Divorce à l’international : quelle loi sera applicable ?

Seconde partie de notre dossier sur le Divorce à l’international. après avoir determiné quel Tribunal était compétent, il convient de déterminer quelle loi sera applicable. N’oublions pas qu’un juge français peut être compétent tout en étant tenu d’appliquer une loi étrangère.
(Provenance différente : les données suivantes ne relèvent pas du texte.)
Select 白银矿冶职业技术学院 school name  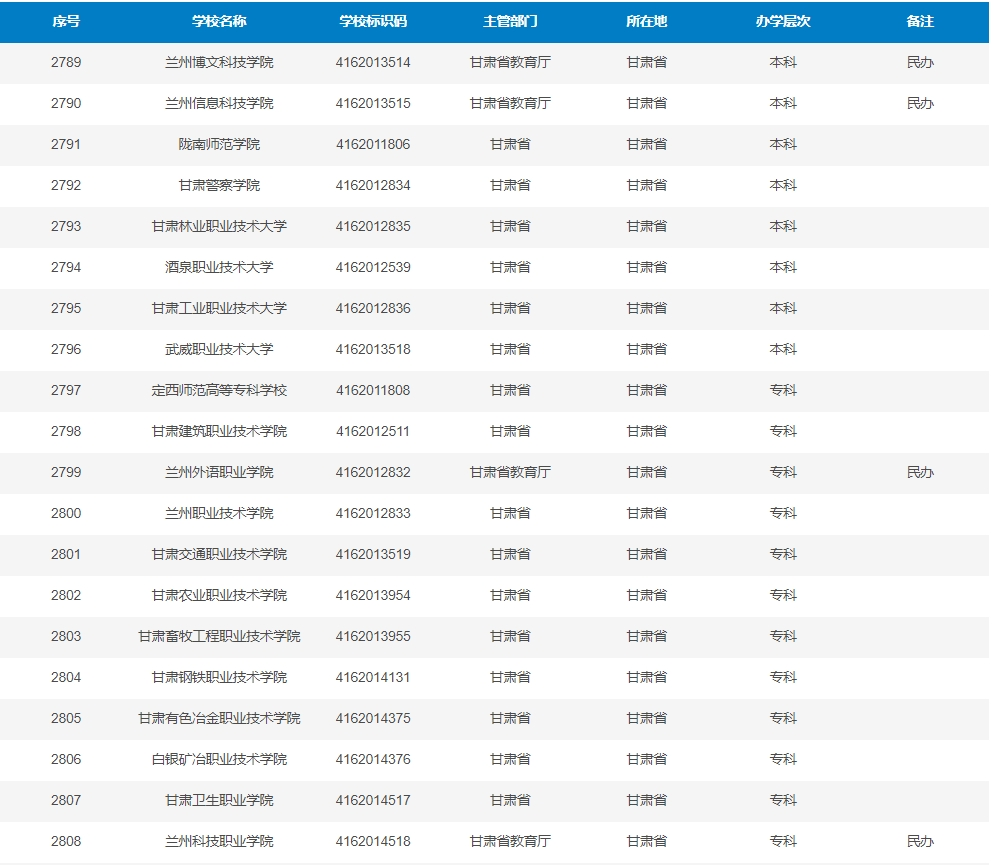(219, 759)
La loi applicable au divorce

Depuis le 21 juin 2012, le règlement européen dit « Règlement Rome III  »  est en vigueur au sein de 15 Etats membres de l’Union européenne (notamment la France, l’Allemagne, l’Italie, l’Espagne mais pas le Royaume-Uni). Cette coopération renforcée permet de minimiser le « forum shopping », pratique qui consiste à saisir le tribunal qui aura la loi la plus favorable, notamment en termes de calcul de la prestation compensatoire. 
Ce règlement reprend le principe de la liberté contractuelle et permet aux époux ou futurs époux de choisir la loi applicable à leur éventuel divorce ou séparation de corps, sous réserve que ceux-ci entrent dans l’une des situations suivantes : 
 
  • les époux sont de nationalités différentes 
  • les époux n’ont pas leur résidence habituelle dans le même Etat 
  • les époux résident dans un Etat dont ils n’ont pas la nationalité 
  • le mariage a été contracté dans un Etat autre que celui dans lequel le couple a sa résidence habituelle. 
La loi applicable au divorce des époux aura notamment pour conséquence de définir les causes du divorce (il peut s’agir selon la loi française d’un divorce pour faute, pour altération du lien conjugal ou d’un divorce accepté) et de déterminer la date des effets du divorce entre les époux. Cependant, cette loi sera sans incidence sur le partage des biens des époux, soumis à la loi du régime matrimonial.
 
A défaut de choix par les parties, le règlement prévoit l’application de la loi de l’Etat : 
 
  • de la résidence habituelle des époux au moment de la saisine de la juridiction, ou, à défaut,
  • de la dernière résidence habituelle des époux, pour autant que cette résidence n’ait pas pris fin plus d’un an avant la saisine de la juridiction et que l’un des époux réside encore dans cet Etat au moment de la saisine de la juridiction, ou, à défaut, 
  • de la nationalité des deux époux au moment de la saisine de la juridiction, ou, à défaut, 
  • dont la juridiction est saisie.
 
Les dispositions de cet article suivent une hiérarchie, ce qui signifie que ce n’est qu’en l’absence d’un pays de résidence commune des époux que le juge appliquera la loi de l’Etat de la dernière résidence habituelle des époux, si celle-ci date de moins d’un an et qu’un des époux y réside encore, et ainsi de suite. 
 
Toutefois, en pratique la loi applicable au divorce sera rarement un enjeu, car la cause du divorce n’est généralement pas le point qui anime le plus les désaccords entre époux. 
 

La loi applicable aux conséquences financières du divorce

Quelle loi les juridictions françaises vont-elles appliquer aux conséquences financières du divorce ?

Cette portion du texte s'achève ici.